What you should do: Every line holding the string "Privacy" should be copied out of the listing.

Data:
[Start of Attachment]
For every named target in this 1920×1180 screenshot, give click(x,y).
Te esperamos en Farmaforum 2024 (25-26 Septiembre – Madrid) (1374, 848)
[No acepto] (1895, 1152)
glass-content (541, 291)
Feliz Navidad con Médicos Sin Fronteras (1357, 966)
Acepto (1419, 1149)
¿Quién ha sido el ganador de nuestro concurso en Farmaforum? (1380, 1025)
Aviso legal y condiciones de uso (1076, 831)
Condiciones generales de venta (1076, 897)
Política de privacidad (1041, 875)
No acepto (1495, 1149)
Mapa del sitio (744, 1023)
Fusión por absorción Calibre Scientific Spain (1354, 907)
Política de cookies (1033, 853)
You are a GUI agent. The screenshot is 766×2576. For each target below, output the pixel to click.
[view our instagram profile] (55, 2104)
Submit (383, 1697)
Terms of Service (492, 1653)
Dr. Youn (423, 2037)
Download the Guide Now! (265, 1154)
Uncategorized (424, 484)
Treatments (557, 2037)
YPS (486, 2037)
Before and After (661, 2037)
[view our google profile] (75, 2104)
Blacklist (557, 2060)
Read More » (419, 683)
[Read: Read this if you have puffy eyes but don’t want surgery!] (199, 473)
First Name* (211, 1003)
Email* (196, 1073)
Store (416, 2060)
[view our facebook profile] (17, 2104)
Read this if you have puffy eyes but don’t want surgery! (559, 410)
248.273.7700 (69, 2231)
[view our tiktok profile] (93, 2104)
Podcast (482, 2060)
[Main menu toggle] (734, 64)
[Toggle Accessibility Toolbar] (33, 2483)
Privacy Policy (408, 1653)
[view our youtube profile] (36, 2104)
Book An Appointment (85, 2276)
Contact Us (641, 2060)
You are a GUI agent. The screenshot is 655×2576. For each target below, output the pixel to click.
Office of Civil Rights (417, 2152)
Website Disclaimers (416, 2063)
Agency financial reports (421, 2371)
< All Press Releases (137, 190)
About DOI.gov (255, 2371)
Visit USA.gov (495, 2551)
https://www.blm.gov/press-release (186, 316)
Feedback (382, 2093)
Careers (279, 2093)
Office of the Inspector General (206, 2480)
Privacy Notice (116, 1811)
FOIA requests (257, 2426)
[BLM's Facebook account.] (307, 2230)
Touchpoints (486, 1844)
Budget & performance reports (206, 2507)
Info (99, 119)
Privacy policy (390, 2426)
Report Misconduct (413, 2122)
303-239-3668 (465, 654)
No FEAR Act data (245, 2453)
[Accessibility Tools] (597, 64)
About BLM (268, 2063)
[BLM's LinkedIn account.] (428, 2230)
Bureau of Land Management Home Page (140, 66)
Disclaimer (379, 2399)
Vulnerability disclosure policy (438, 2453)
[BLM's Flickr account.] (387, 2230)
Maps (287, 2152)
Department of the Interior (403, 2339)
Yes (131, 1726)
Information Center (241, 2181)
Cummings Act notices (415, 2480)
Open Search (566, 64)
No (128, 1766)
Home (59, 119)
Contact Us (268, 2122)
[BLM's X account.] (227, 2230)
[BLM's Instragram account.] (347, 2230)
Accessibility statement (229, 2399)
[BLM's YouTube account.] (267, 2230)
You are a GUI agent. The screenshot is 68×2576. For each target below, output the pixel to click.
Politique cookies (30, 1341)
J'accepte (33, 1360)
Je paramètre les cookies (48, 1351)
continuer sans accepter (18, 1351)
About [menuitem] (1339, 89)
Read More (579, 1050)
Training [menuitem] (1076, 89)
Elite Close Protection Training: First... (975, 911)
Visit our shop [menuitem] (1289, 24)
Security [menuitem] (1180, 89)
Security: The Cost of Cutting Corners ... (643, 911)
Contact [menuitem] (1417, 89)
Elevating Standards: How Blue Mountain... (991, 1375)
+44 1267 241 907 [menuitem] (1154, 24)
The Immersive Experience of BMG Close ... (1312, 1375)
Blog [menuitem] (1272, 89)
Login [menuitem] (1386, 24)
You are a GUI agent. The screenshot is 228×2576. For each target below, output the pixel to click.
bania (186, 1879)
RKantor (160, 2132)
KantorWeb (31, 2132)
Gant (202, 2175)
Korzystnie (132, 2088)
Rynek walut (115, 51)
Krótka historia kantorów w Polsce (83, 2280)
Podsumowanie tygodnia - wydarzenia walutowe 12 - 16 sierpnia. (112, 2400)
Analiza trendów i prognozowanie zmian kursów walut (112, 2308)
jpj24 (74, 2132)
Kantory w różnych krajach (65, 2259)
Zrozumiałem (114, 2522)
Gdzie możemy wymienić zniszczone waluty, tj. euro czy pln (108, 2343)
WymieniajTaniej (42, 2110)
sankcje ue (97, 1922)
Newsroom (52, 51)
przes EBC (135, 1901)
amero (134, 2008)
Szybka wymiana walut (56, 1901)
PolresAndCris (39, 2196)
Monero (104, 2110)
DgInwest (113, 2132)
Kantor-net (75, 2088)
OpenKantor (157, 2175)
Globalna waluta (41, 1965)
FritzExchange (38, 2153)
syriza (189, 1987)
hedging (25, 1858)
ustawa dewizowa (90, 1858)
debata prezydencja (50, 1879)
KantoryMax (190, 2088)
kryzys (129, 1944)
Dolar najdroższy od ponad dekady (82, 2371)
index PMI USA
[End of Attachment]
Answer for the task:
Privacy Policy (408, 1653)
Privacy Notice (116, 1811)
Privacy policy (390, 2426)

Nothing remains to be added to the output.